OfInt indexes = IntStream.iterate(0, x -> x + 1).iterator();
Map<Integer, List<Integer>> result = new HashMap<>();

nums.iterator().forEachRemaining(i -> result.merge(i, 
                                                   new ArrayList<>(Arrays.asList(indexes.next())), 
                                                   (l1, l2) -> {l1.addAll(l2); return l1;})
                                 );

Result:

{1=[0, 1, 2], 2=[3], 3=[4, 5], 4=[6]}

Upvotes: 2

Peter Lawrey
Peter Lawrey

Reputation: 533680

What you can do is

Map<Integer, List<Integer>> map = nums.map(e -> new Pair(ind[0]++, e))
        .collect(groupingBy(p -> p.right, HashMap::new, 
                            mapping(p -> p.left, toList())));

This allows you to apply a mapping the the elements before they are added to the List.

Upvotes: 0

Konstantin Yovkov
Konstantin Yovkov

Reputation: 62864

  1. You can use the IntStream#range(int startInclusive, int endExclusive) method to get the index of each element.
  2. Then use the IntStream.boxed() method to convert the IntStream to a Stream with boxed Integers
  3. Group by mapping each index to the corresponding element from the array i -> array[i] and collecting the repeating elements into a list.

For example:

int[] array = {1, 1, 1, 2, 3, 3, 4};
Map<Integer, List<Integer>> result = 
        IntStream.range(0, array.length)
                 .boxed()
                 .collect(Collectors.groupingBy(i -> array[i], Collectors.toList()));

Update: If you don't have the array (and therefore the elements count), but a Stream<Integer>, you can collect the elements of the initial Stream into a List<Integer>. This way you will know the size of the Stream and then you can do:

Stream<Integer> = .... // The input stream goes here
//Collecting the input stream to a list, so that we get it's size.
List<Integer> list = stream.collect(Collectors.toList());
//Grouping process
Map<Integer, List<Integer>> result = 
    IntStream.range(0, list.size())
             .boxed()
             .collect(Collectors.groupingBy(i -> list.get(i), Collectors.toList()));

Upvotes: 5

Holger
Holger

Reputation: 298409

With a little helper method for collecting:

class MapAndIndex {
    Map<Integer,List<Integer>> map=new HashMap<>();
    int index;

    void add(int value) {
        map.computeIfAbsent(value, x->new ArrayList<>()).add(index++);
    }
    void merge(MapAndIndex other) {
        other.map.forEach((value,list) -> {
            List<Integer> l=map.computeIfAbsent(value, x->new ArrayList<>());
            for(int i: list) l.add(i+index);
        } );
        index+=other.index;
    }
}

the entire operation becomes:

Map<Integer,List<Integer>> map = IntStream.of(1, 1, 1, 2, 3, 3, 4)
    .parallel()
    .collect(MapAndIndex::new, MapAndIndex::add, MapAndIndex::merge).map;

When you need to track the indices which are unknown beforehand, you need mutable state and hence the operation called “mutable reduction”.

Note that you don’t need a ConcurrentMap here.
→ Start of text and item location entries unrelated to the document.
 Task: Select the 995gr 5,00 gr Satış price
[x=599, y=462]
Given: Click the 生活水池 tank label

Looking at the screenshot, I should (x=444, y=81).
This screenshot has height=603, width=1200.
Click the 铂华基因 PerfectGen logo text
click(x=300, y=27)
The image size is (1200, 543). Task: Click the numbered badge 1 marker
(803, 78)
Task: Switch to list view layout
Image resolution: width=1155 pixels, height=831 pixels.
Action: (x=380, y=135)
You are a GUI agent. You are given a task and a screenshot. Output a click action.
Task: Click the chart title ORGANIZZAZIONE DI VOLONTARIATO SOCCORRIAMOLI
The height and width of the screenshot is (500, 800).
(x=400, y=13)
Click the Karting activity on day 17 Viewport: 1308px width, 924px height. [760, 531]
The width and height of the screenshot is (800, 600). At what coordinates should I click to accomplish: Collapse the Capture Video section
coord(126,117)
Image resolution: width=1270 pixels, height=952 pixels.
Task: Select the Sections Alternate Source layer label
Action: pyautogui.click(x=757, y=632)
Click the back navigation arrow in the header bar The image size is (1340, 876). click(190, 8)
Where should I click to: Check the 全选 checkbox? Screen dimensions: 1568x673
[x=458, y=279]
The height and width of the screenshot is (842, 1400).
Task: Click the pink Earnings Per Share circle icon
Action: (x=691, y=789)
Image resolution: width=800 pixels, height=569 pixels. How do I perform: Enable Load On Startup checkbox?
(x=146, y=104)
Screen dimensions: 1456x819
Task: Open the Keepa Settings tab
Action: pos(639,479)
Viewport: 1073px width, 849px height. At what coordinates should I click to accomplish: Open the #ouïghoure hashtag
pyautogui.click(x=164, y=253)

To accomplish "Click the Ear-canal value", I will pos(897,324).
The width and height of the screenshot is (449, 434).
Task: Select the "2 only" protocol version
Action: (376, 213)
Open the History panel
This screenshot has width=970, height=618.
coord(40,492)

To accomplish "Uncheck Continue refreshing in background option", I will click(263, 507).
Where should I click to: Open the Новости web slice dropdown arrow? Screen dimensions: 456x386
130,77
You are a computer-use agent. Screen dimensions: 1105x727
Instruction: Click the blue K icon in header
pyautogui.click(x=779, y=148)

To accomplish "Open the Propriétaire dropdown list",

The Stream implementation will already handle the concurrency. It will create one MapAndIndex container for each involved thread and invoke the merge operation on two containers once both associated threads are done with their work. This will also done in a way retaining the order, if the Stream has an order, like in this example (otherwise your task of recording indices makes no sense…).